[Exercise brief] Exactly as written, copy the lines that run from the start of the data below to the line containing "Click the 23h", both ends included.

(Source records)
★ ★ ★ ★

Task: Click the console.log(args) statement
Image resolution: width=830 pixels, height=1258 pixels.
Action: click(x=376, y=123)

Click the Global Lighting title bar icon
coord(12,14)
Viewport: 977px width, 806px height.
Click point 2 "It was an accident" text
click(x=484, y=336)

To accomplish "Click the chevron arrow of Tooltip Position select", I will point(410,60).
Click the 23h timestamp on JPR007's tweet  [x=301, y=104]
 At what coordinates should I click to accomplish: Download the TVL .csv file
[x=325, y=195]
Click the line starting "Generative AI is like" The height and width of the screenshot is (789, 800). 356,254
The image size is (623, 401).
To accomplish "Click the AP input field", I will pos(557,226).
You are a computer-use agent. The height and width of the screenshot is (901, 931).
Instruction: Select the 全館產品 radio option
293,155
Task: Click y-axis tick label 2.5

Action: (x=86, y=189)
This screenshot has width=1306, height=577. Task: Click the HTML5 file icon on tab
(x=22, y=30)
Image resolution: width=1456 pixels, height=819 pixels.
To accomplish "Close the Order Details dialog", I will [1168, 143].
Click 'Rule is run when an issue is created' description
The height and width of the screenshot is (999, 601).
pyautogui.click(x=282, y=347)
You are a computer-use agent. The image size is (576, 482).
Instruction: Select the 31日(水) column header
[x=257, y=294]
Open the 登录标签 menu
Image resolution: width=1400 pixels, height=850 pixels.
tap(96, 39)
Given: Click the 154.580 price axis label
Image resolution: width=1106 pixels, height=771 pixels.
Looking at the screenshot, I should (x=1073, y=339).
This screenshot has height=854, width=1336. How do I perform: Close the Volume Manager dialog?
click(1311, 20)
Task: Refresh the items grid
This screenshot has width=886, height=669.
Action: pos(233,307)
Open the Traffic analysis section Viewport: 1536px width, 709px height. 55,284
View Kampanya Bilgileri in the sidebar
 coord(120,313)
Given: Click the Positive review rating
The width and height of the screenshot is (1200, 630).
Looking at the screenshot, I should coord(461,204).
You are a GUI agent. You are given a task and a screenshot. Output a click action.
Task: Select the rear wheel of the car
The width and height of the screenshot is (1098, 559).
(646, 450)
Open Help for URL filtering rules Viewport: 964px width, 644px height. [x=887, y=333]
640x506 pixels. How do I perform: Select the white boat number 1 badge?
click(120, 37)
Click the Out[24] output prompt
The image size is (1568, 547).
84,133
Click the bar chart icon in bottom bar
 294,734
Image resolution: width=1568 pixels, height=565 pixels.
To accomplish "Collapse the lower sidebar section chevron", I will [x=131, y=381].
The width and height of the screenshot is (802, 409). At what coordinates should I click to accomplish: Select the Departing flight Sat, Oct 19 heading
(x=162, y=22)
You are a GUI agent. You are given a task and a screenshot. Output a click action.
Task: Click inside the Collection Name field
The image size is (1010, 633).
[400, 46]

★ ★ ★ ★

[Reply]
Task: Click the console.log(args) statement
Image resolution: width=830 pixels, height=1258 pixels.
Action: click(x=376, y=123)

Click the Global Lighting title bar icon
coord(12,14)
Viewport: 977px width, 806px height.
Click point 2 "It was an accident" text
click(x=484, y=336)

To accomplish "Click the chevron arrow of Tooltip Position select", I will point(410,60).
Click the 23h timestamp on JPR007's tweet  [x=301, y=104]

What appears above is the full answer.